I am so tired of going to parties...I have become a homebody... I like staying at home and drinking with friends. I rather socialize with people that I know and like. Whereas at parties, the guys really don't want to get to know you, all they want is to get laid. The guys really don't want to get to know you as a person. They only see girls as objects to use and discard (most of them don't even remember your name). I personally am at the stage in my life where I am comfortable with myself and I know what I want in life. I've always said this and I will say this again, "that I don't do flings." Because they are meaningless. I don't have time to waste on meaningless relationships. Why would I give myself freely to guys, when prostitutes are getting paid? I wouldn't give out freebies. That's just disgusting... I know my worth and I deserve better than to just be treated as a sex object. So I guess I will just have to be a bitch and call guys out on their bullshit.

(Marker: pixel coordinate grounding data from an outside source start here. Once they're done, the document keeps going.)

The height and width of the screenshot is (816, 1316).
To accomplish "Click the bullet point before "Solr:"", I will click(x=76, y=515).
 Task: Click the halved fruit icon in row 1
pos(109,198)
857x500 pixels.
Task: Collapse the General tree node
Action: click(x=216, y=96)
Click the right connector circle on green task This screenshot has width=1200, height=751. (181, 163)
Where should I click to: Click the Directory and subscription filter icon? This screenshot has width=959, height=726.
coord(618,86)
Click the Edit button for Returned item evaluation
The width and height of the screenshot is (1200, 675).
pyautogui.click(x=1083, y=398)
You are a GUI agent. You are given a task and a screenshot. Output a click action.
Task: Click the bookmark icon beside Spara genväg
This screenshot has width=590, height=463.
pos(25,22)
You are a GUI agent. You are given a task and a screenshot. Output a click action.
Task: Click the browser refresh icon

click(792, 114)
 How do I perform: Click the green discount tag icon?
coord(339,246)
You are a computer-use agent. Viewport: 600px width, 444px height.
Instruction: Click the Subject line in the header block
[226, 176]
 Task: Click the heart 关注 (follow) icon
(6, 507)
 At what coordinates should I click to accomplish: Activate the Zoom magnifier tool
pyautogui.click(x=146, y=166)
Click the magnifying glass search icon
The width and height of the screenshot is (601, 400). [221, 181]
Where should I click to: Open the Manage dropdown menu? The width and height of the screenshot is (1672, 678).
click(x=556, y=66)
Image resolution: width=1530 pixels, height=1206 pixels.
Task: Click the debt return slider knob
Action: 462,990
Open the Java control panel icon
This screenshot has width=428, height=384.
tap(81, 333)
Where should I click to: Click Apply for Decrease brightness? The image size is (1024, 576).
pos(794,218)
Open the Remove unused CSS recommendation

It feels good to get this off of my chest. I have been in extreme pain this whole week. It's so bad to the point where I have been taking pain killers. I had to take three today since the pain in my right leg is so excruciating. I usually don't take my pain killers and just suffer. However I couldn't stand the pain this time around. Imagine walking with pain shooting up your leg and not being able to bend your feet. It hurt a lot when I put pressure on my feet. I have been walking with a limp today. My hands hurt a lot too. This is the reason for my lack of recent posts (swollen joints).
I really hope that guys learn to treat women with better respect.